-------- PAGE EXTRACT --------

Amazon.com: 21 reviews
17 of 17 people found the following review helpful
A warning to those considering the digital download... April 5 2012
By deadite9 - Published on Amazon.com
This is an excellent album; there is no denying that fact. Napalm Death are in fine form on "Utilitarian," and they even manage to throw in a few curves here and there ("Everyday Pox," anyone?). You should be buying it now, if not sooner.

But Century Media has done a great disservice to the band and their fans by screwing up the digital version. The album proper is sixteen tracks, ending with "A Gag Reflex." The CD version, meanwhile, adds a seventeenth track at the end entitled "Everything In Mono." The limited edition contains two extra songs ("Aim Without An Aim," plus the aforementioned track); both of these are rather oddly inserted mid-stream so that they become tracks 13 and 14, respectively. This means that "Nom De Guerre" becomes track 15, "Analysis Paralysis" becomes track 16, "Opposites Repellent" becomes track 17, and "A Gag Reflex" becomes track 18. I honestly don't know if this was intentional on the band's part or if it was just weirdness on the part of CM, but it has led to the digital version being labelled incorrectly due to some apparent laziness.

What CM has done (in their infinitely infinite wisdom) is to encode the album based on the limited edition. But since they're only selling you sixteen songs, you can probably see where this is going: the last four tracks are mislabeled, and what you end up with is an incomplete album. Sure, you're getting the limited edition's bonus tracks, but you're also missing the last two tracks from the album in the process... "Opposites Repellent" and "A Gag Reflex" are just outright missing. Not getting extra songs is one thing, but not getting a true part of the album is something else entirely (and not something that any true fan of the band-- or music in general-- should be willing to condone). I hate to say it, but buying the CD is the best choice here. Unfortunately, this isn't the first time I've seen CM drop the ball on digital downloads (on this service, as well as others)-- and it saddens me to say that it probably won't be the last.

TL;DR... the album is great (hence the rating), but the digital version has the last four tracks mislabeled, and two songs are missing entirely. You should just buy the CD instead.
8 of 9 people found the following review helpful
Napalm Death - Utilitarian Feb. 28 2012
By Gentlegiantprog - Published on Amazon.com
Format: Audio CD
Napalm Death are a well respected and pioneering force in extreme music and besides that, they are a very prolific band who have released numerous live albums, EPs, one and a half covers albums and now their fourteenth studio album of original music in 2012, entitled Utilitarian. With so much of a back catalogue to contend with, approaching a new album as a new fan could be confusing without all the musical context.

Furthermore, Napalm Death are a band forever surrounded by hyperbole due to the especially nasty, violent and savage sound that they make, so getting a feel of how one album is different to another can be difficult since everyone will just say clichéd things about how your ears will bleed etc.

An honest and hyperbole-free summation would be that if you generally like very extreme music, you should give Napalm Death a fair try and if you generally like Napalm Death then you should give Utilitarian a fair try, there is a strong possibility that you will like it.

-------- INFORMATION SUPPLIED --------

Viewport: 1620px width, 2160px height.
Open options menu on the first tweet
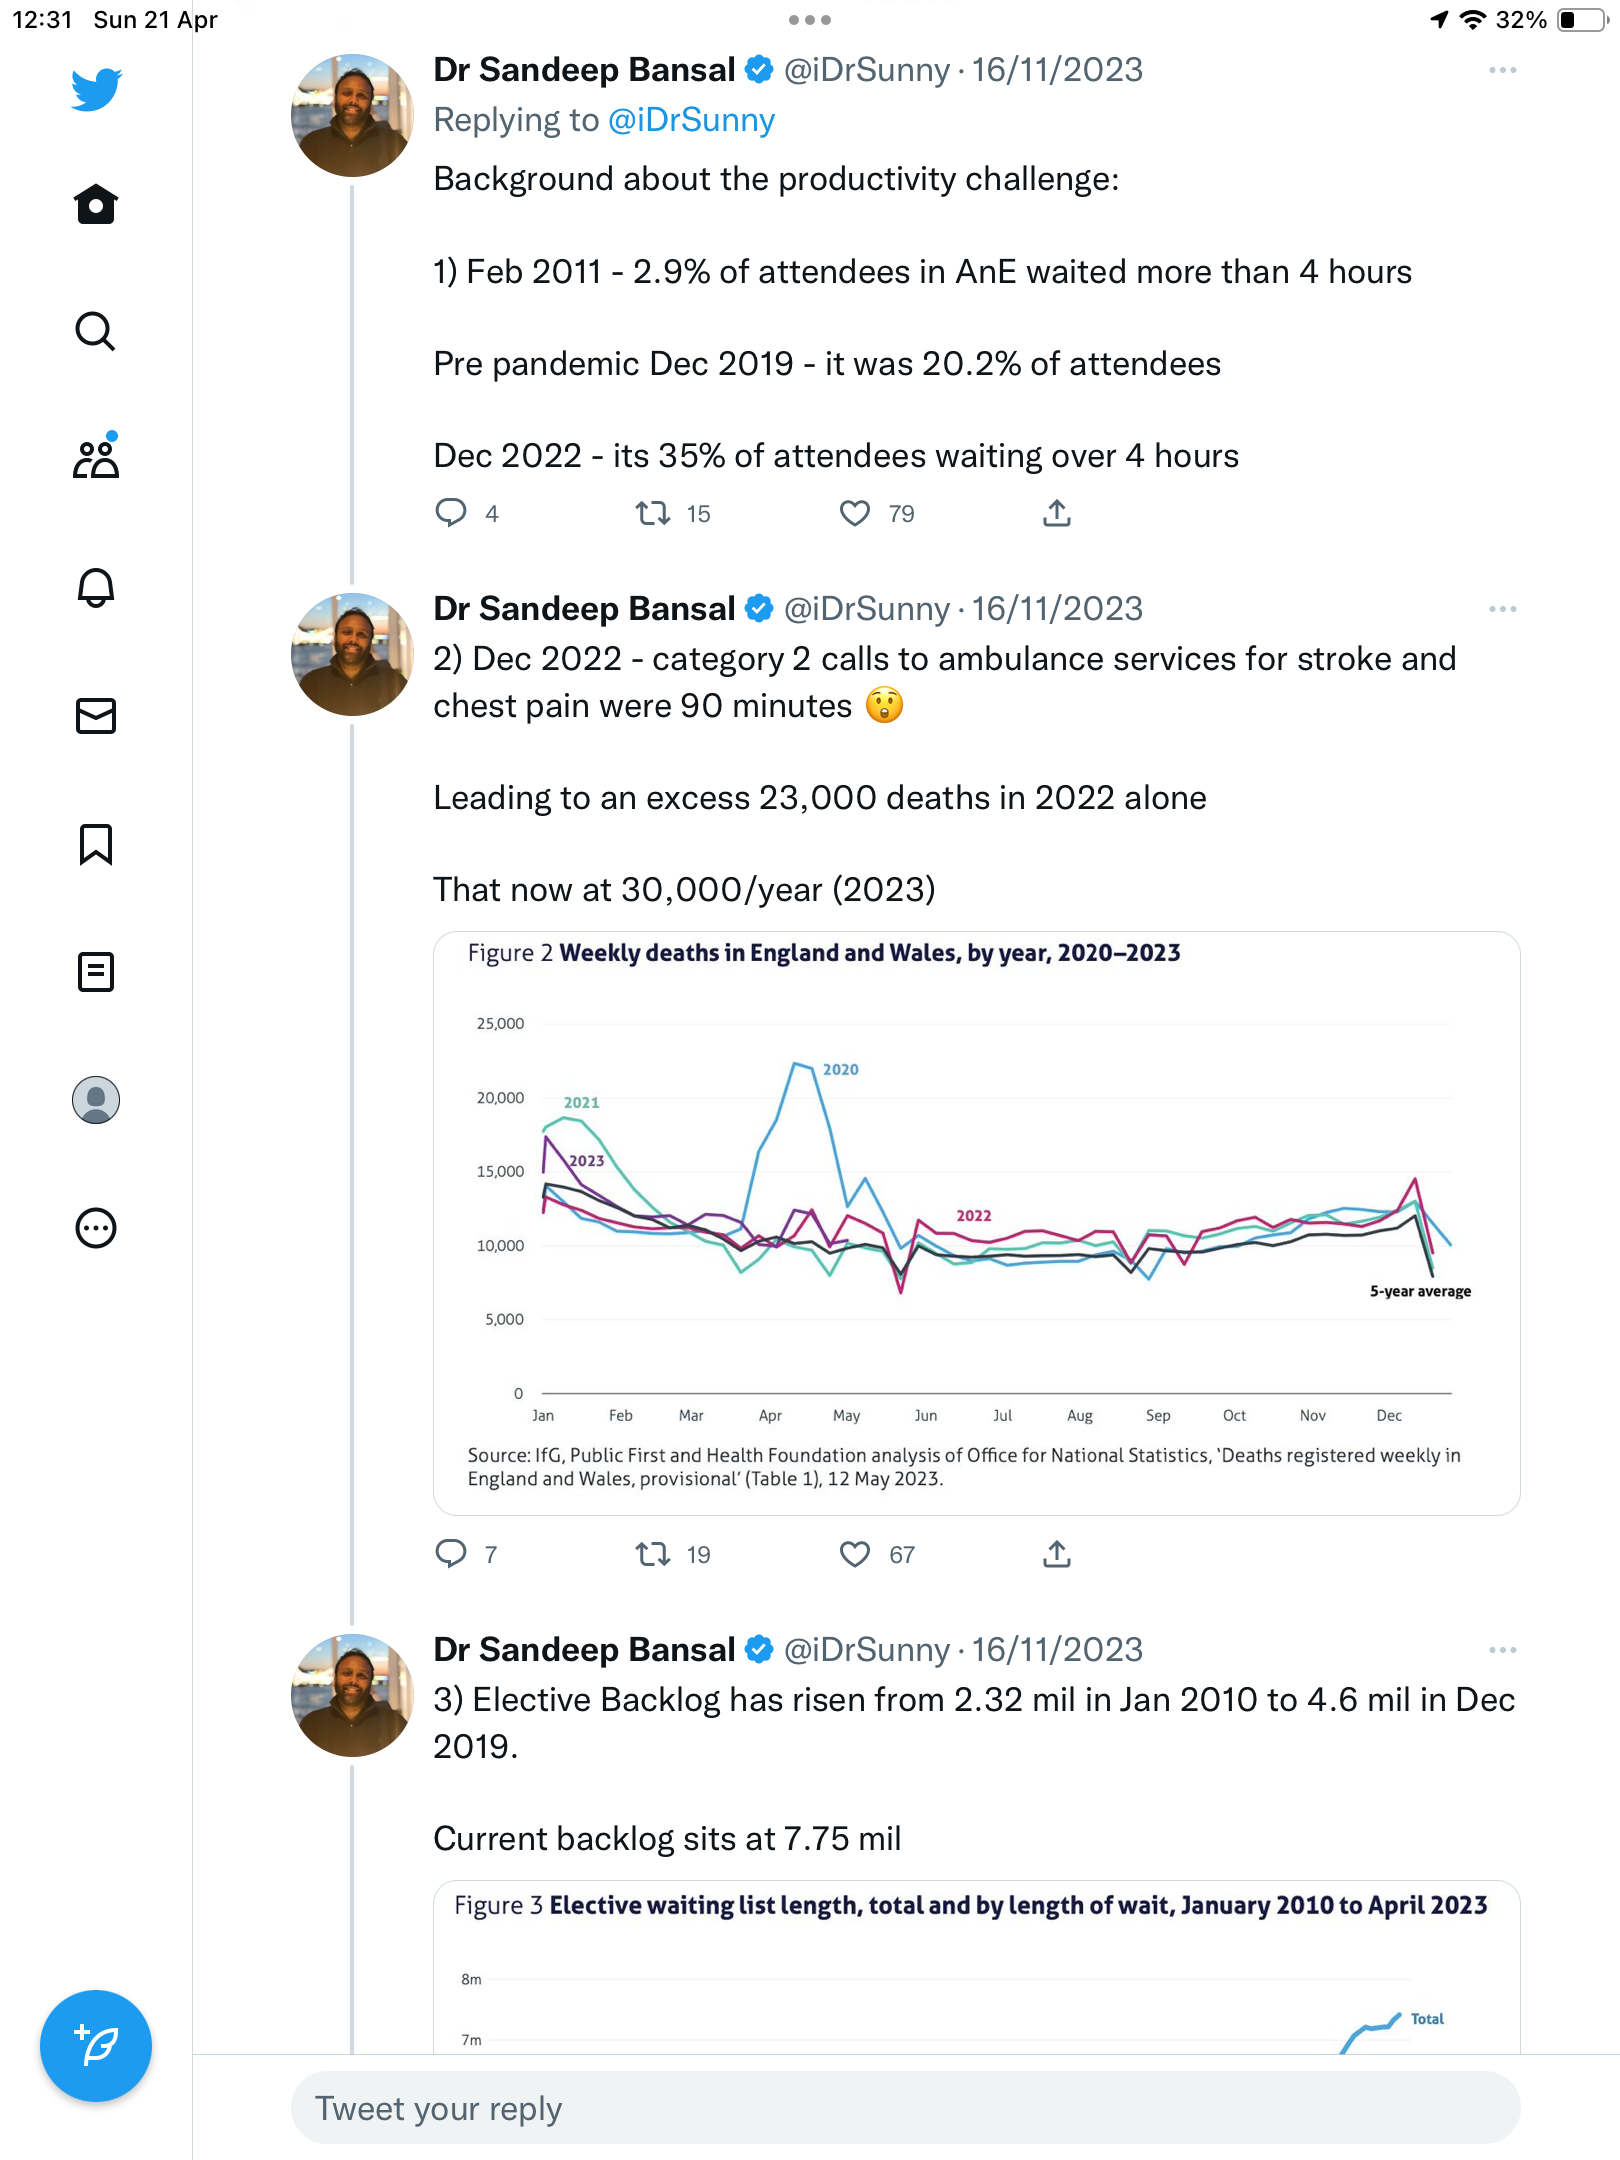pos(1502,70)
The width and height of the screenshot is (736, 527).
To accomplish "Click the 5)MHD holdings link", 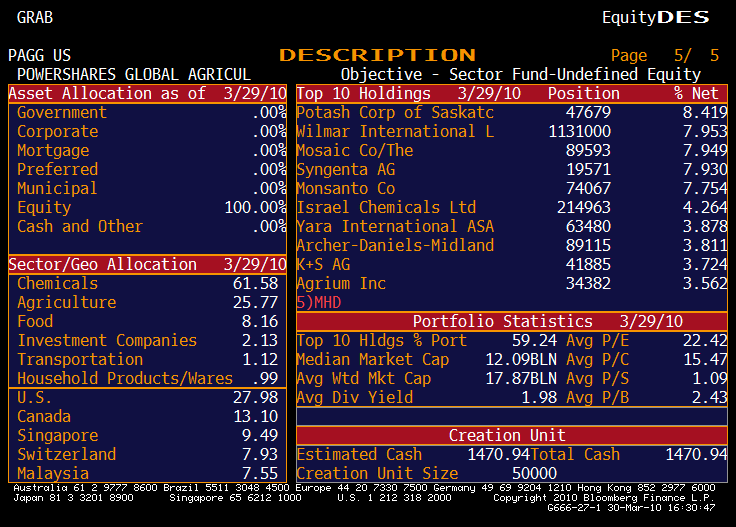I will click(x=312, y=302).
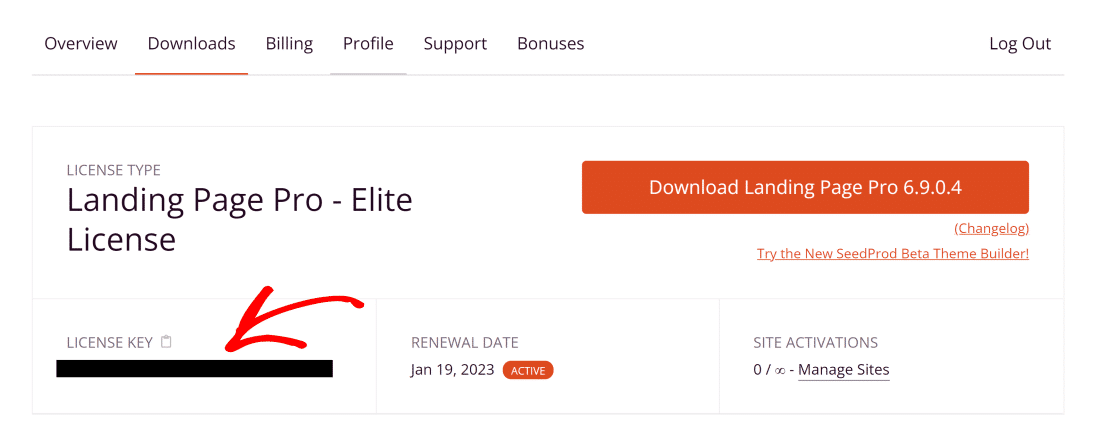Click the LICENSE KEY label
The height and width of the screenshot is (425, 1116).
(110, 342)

--------

▸ **DIRECTIVE**:
Reproduce the passage of the Utilitarian album reviews from "8 of 9 people" up to and including "will bleed etc.". The entries have no connection to the Utilitarian album reviews.

▸ **ANSWER FOR THE TASK**:
8 of 9 people found the following review helpful
Napalm Death - Utilitarian Feb. 28 2012
By Gentlegiantprog - Published on Amazon.com
Format: Audio CD
Napalm Death are a well respected and pioneering force in extreme music and besides that, they are a very prolific band who have released numerous live albums, EPs, one and a half covers albums and now their fourteenth studio album of original music in 2012, entitled Utilitarian. With so much of a back catalogue to contend with, approaching a new album as a new fan could be confusing without all the musical context.

Furthermore, Napalm Death are a band forever surrounded by hyperbole due to the especially nasty, violent and savage sound that they make, so getting a feel of how one album is different to another can be difficult since everyone will just say clichéd things about how your ears will bleed etc.